Festival mondial des Théâtres de marionnettes 2019 à Charleville-Mézières (Ardennes) L’Enfant, adaptation de La Mort de Tintagiles de Maurice Maeterlinck, mise en scène d’Elise Vigneron

 

Festival mondial des Théâtres de marionnettes à Charleville-Mézières (Ardennes)

L’Enfant, adaptation de La Mort de Tintagiles de Maurice Maeterlinck, mise en scène d’Elise Vigneron (tout public dès quatorze ans)

©Benoît Schupp

©Benoît Schupp

Cette comédienne-marionnettiste et metteuse en scène, diplômée de l’ E.S.N.A.M. est passionnée de recherches plastiques. Elle s’est emparée de cette pièce (1894) réputée irreprésentable, avec des marionnettes à fils, moins pour conduire un récit que pour en révéler le symbolisme. Avec au-delà de la fable, une vision métaphysique, mystique autour du thème du passage: vie et mort, visible et invisible, fini et infini, en libérant des lignes de démarcation approximatives.

 Ygraine, une des sœurs du garçon, est incarnée par une comédienne mais Tintagiles, lui, est représenté par une marionnette gracieuse, suspendue à de longs fils qui donnent à cet enfant une corporéité flottante, des mouvements amples et lents. Soit un personnage apaisé à la tranquillité intérieure et proche d’un fantôme. L’Enfant, assis dans les bras sororaux, a une blancheur lumineuse mais la Reine, dévoreuse d’Enfant, représente un menace.
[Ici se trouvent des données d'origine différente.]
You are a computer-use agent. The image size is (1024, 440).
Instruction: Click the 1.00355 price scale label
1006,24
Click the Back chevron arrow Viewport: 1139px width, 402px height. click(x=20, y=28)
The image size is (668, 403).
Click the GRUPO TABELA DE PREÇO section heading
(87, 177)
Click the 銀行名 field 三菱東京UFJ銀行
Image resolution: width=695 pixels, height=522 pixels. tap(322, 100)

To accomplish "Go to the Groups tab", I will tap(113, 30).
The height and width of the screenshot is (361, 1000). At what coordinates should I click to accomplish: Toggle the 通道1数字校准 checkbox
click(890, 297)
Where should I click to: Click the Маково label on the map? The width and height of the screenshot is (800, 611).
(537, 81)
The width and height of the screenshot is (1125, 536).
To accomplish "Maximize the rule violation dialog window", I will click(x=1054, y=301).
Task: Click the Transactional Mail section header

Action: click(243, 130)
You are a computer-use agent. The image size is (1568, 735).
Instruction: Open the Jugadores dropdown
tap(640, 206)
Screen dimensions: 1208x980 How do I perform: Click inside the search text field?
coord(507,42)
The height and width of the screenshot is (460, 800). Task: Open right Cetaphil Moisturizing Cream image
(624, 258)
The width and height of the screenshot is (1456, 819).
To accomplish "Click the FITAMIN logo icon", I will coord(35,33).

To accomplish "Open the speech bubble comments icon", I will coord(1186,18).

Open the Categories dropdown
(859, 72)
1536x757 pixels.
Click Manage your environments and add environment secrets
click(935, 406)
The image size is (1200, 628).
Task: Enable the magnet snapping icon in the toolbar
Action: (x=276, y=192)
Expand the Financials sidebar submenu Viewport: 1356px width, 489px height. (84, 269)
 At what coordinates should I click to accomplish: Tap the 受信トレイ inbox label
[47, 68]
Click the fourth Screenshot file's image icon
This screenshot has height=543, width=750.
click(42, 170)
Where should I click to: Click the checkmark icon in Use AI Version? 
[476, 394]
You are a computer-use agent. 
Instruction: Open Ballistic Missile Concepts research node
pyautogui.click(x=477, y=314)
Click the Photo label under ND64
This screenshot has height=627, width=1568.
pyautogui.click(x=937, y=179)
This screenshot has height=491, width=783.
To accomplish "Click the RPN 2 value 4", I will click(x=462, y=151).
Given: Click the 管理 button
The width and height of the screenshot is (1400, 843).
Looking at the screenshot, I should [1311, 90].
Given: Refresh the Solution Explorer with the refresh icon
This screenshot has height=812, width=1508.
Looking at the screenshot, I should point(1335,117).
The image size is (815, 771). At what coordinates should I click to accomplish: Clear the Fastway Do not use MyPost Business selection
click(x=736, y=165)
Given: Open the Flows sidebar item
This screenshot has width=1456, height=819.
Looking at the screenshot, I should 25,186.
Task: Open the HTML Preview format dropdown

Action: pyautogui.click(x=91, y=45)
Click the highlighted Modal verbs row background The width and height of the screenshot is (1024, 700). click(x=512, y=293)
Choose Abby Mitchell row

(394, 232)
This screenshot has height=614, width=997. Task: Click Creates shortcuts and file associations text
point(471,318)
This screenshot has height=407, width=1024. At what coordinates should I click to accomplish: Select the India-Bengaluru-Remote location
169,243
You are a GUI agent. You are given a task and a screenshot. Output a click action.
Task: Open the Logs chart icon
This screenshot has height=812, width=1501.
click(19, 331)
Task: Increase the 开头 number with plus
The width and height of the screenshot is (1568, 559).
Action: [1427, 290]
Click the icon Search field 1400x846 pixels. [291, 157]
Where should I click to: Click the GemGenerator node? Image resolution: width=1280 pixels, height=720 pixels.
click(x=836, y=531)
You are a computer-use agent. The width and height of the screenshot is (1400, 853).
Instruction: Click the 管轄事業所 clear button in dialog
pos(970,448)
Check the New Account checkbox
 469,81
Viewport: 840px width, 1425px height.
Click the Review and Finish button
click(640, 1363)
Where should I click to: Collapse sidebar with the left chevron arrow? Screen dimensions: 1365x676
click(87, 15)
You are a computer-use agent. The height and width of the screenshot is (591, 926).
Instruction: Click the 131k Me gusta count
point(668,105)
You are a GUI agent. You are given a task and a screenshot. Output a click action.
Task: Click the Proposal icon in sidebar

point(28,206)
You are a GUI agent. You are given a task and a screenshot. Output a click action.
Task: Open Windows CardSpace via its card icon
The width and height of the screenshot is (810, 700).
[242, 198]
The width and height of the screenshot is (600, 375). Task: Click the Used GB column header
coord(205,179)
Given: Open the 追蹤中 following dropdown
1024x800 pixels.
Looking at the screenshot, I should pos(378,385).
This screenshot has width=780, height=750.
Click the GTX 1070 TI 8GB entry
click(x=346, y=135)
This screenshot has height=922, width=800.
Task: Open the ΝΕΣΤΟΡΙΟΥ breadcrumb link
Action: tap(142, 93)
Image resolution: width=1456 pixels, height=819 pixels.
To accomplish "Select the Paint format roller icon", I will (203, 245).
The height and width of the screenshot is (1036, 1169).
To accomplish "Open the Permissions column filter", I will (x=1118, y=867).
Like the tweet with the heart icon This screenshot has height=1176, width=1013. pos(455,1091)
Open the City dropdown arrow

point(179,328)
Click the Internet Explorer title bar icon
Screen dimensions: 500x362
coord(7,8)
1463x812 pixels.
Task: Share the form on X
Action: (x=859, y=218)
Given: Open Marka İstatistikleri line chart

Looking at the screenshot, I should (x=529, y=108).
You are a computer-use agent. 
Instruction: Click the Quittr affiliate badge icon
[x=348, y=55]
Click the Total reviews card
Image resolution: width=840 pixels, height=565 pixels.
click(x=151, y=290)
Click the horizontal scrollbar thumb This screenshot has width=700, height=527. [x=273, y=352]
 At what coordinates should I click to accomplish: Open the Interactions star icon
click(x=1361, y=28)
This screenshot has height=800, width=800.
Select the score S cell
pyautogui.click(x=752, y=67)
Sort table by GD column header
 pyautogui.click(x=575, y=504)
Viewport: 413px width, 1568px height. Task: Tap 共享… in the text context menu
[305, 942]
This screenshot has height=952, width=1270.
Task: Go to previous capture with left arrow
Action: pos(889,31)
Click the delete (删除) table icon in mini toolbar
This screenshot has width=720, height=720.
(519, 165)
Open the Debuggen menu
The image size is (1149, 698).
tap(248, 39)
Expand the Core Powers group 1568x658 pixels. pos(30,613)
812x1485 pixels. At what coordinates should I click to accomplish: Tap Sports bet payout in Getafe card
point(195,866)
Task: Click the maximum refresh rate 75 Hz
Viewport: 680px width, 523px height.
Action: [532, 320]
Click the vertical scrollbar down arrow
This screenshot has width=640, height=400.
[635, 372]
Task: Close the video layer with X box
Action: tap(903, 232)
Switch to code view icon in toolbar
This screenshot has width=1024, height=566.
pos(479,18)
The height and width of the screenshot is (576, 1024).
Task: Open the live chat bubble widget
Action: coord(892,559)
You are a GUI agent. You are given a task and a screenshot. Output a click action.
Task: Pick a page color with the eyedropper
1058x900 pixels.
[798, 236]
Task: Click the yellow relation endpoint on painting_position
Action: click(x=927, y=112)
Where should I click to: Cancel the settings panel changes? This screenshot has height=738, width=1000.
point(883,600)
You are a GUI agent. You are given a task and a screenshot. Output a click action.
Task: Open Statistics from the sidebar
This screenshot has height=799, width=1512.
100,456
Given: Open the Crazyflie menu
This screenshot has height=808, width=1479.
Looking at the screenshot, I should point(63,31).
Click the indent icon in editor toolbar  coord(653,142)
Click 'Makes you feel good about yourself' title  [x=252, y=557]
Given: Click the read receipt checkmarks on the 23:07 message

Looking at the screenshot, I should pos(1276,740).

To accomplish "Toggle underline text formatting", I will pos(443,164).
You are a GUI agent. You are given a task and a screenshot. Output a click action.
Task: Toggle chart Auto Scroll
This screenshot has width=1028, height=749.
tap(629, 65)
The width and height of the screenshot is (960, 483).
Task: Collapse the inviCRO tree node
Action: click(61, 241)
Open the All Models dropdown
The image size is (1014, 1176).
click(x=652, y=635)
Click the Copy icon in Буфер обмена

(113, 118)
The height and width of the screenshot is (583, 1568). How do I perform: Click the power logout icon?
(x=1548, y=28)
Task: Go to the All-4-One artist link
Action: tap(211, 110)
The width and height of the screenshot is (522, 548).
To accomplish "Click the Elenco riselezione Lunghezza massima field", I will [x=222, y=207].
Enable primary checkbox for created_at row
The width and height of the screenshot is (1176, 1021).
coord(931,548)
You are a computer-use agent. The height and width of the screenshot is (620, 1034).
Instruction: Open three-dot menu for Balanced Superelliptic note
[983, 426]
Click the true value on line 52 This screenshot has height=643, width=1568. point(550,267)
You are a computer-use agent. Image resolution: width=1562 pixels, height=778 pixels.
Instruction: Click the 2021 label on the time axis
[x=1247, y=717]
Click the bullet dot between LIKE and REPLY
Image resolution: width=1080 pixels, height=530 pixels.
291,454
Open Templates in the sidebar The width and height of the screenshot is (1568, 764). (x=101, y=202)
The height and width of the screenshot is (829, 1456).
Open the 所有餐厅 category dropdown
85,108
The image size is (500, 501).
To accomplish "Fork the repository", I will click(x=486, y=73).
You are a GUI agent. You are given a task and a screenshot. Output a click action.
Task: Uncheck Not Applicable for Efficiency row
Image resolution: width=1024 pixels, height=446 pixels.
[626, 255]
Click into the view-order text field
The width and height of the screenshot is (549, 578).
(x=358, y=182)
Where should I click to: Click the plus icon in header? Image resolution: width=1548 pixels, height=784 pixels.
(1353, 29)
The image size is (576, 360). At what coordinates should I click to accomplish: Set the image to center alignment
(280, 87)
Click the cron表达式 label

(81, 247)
 L’espace, dont Elise Vigneron a imaginé la scénographie, invite à un vagabondage et à une immersion physique visuelle et sonore. C’est une ode poétique construite et déconstruite à chaque représentation, au rythme de l’arrivée du public sur le plateau : métaphore de l’impermanence du monde et d’un rapport sensoriel et immédiat à l’acte théâtral… Le son épouse ici la dramaturgie : Julien Tamisier et Pascal Charrier se sont inspirés de la partition de Jean Nougues pour composer une pièce musicale à partir d’un piano préparé: cordes frappées, tapées, impacts, grondements… Un univers entêtant où se mêlent voix, vibrations et sons organiques.

 Nous sommes accueillis dans un couloir obscur; sur les murs, sont écrites à la craie quelques lignes de Maurice Maeterlinck. Ygraine mène une danse poétique savante, proclamant avec une conviction fébrile, sa volonté de se libérer d’une reine tyrannique et de préserver l’Enfant. Puis, nous pénétrons dans une salle délabrée du château abandonné et prenons place sur des tronçons de bois ou sur le sol couvert de gravats. Des jets de poussière tombent du plafond: dégradation et manque d’entretien tangibles… Dans ce vaste palais endormi et jadis fastueux, cette salle est éclairée par un lustre aux cristaux éblouissants mais aussi par d’humbles petites bougies tremblantes. En guise de murs intérieurs, des parois en planches et des lambris donnent à la pièce la chaleur requise. Trois portes la font respirer quand elles s’ouvrent mais elles sont vite refermées par des servantes de scène: l’autre sœur, Bellangère et les femmes de chambre de la Reine, peut-être : des manipulatrices qui œuvrent dans le silence de la nuit.

 Pour se protéger de la volonté d’usurpation de la Reine, Ygraine s’enferme avec l’Enfant dans la pièce principale. Dans l’ombre, les portes claquent et les  interprètes mettent des planches en croix pour faire barrage à l’intruse. Un temps médiéval est au rendez-vous et nous sommes invités à voir un conte fantastique où l’Enfant disparaît, saisi par la Reine et la Mort. Ygraine pourtant rattrapera le petit disparu, le touchant presque et l’invitant à revenir à la vie… Un moment de théâtre admirable de tension où l’Enfant est un roi, bercé dans les bras de la sœur, protégé et choyé par celle qui l’aime et que ce même amour sauvera. Avec trois complices, la comédienne Stéphanie Farison, la marionnettiste Sarah Lascar et Elise Vigneron. Une installation poétique et une invitation à aller dans un château mystérieux et joliment «habité ».

 Véronique Hotte

Spectacle joué à Charleville-Mézières (Ardennes), les 20, 21 et 22 septembre.